WORK INSTRUCTION:
An exact transcription is needed of the lines below from the one with "Click the ellipsis for more toolbar options" through the one with "How do I perform: Switch", with no other lines and no pictures.

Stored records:
#####

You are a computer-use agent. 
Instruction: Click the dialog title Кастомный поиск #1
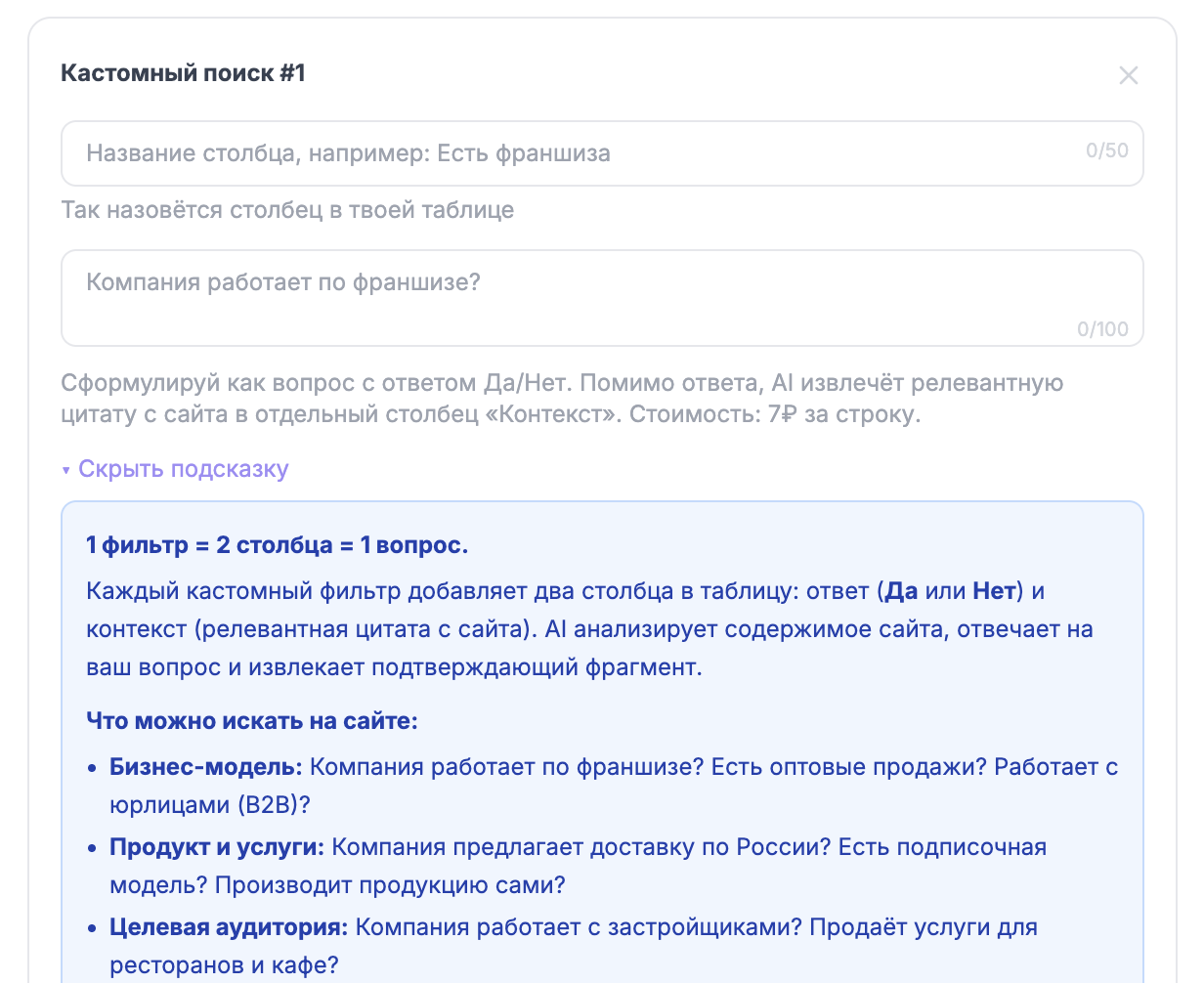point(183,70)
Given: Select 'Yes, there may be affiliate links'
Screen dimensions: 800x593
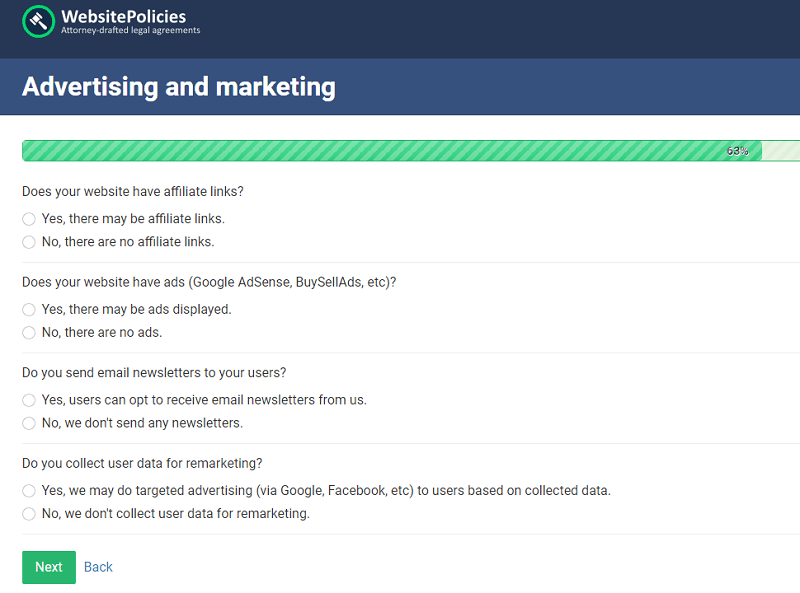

#####

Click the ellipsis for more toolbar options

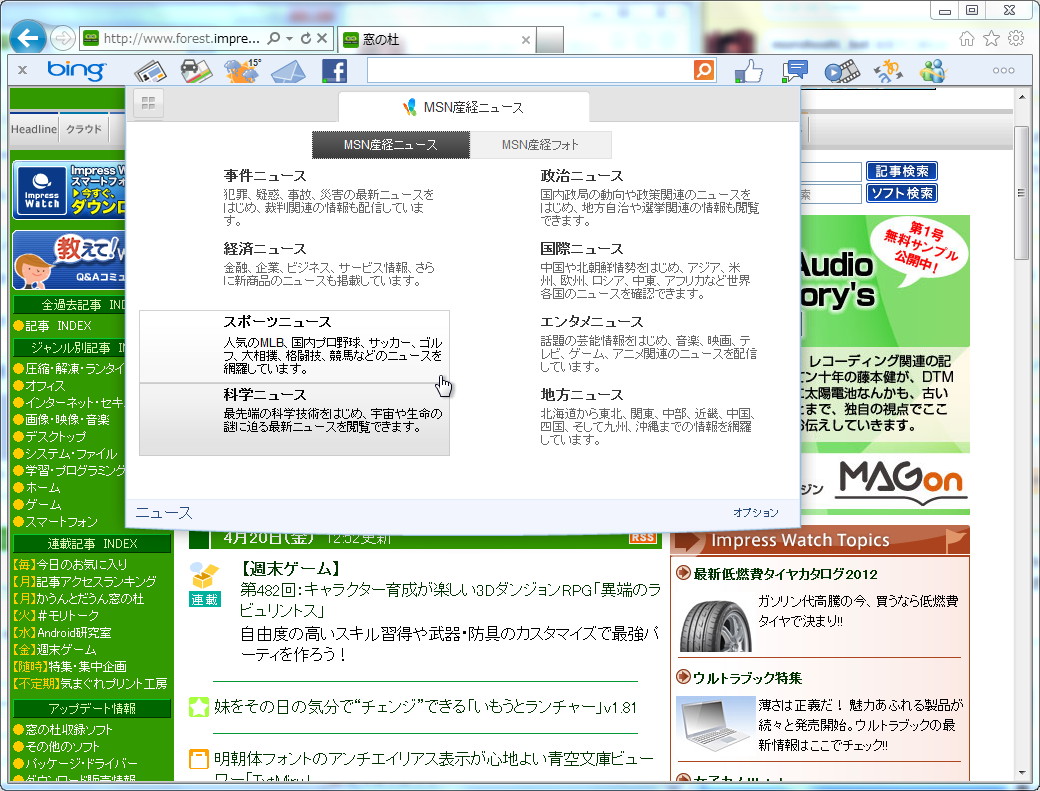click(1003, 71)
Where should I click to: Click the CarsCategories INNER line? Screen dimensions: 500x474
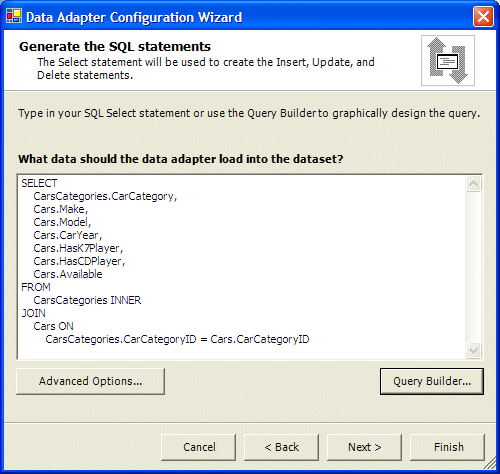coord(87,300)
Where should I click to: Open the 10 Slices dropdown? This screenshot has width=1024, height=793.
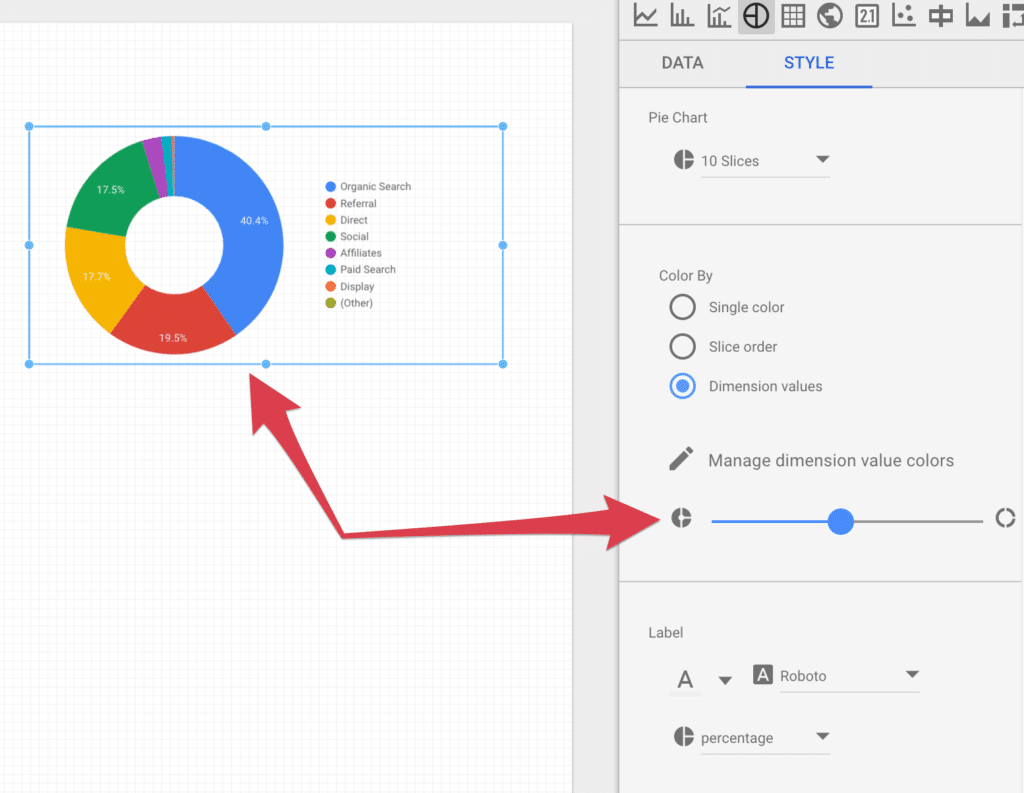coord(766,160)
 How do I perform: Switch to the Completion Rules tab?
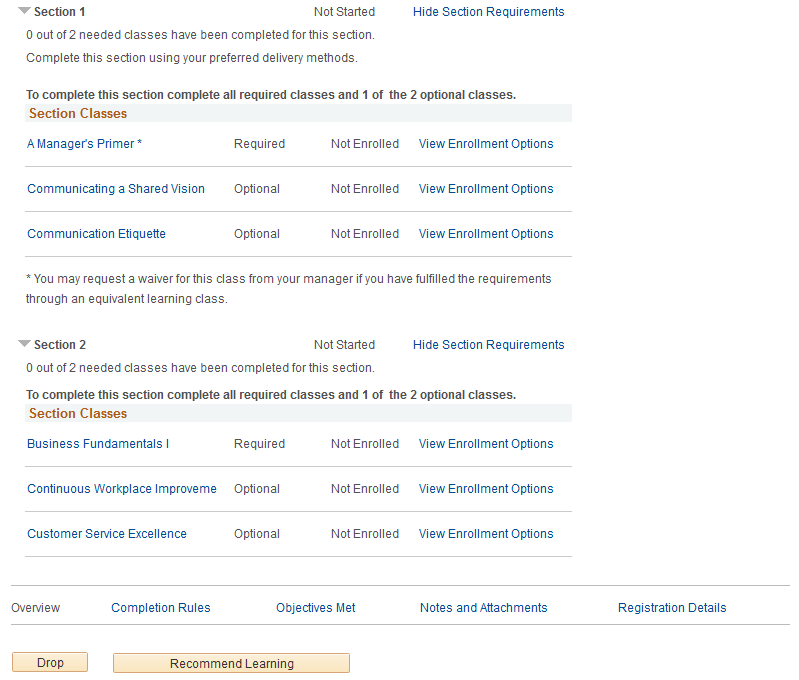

#####

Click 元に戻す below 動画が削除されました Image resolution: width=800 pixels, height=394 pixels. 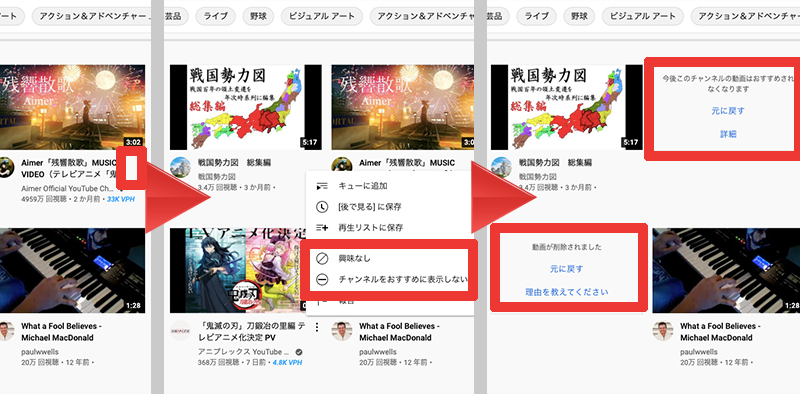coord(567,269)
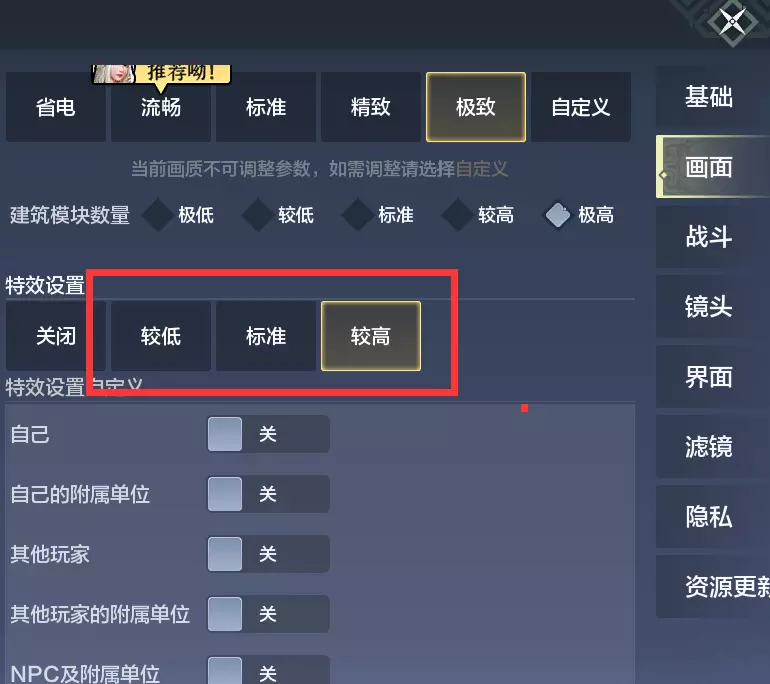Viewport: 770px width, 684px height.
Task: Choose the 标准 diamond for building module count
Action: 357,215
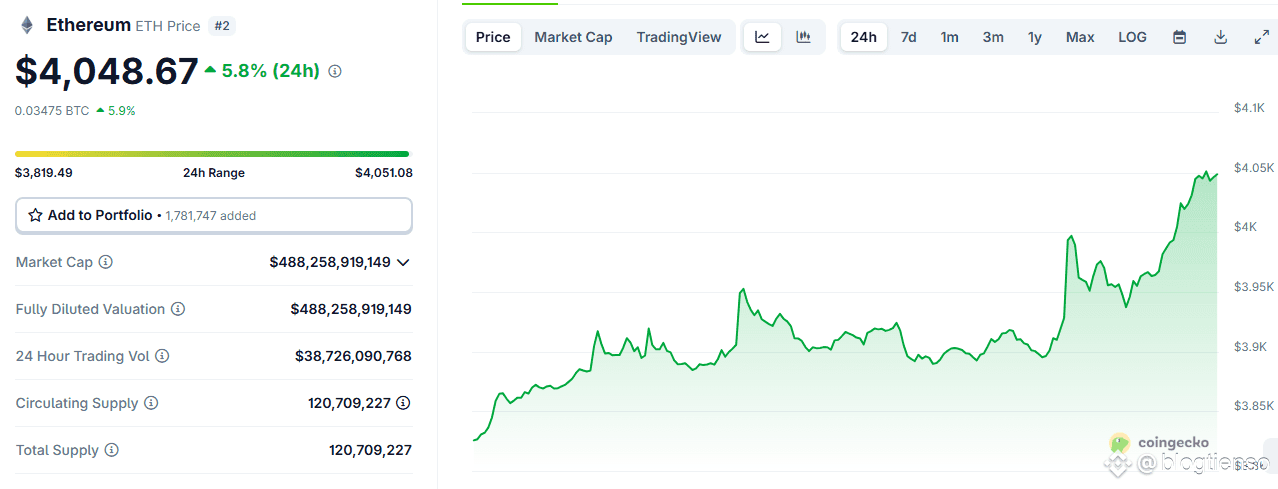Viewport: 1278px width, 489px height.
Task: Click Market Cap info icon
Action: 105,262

#####

RESPONSE BOX:
Click the ellipsis for more toolbar options

click(1003, 71)
Where should I click to: Click the CarsCategories INNER line? Screen dimensions: 500x474
coord(87,300)
Where should I click to: Open the 10 Slices dropdown? This screenshot has width=1024, height=793.
coord(766,160)
 How do I perform: Switch to the Completion Rules tab?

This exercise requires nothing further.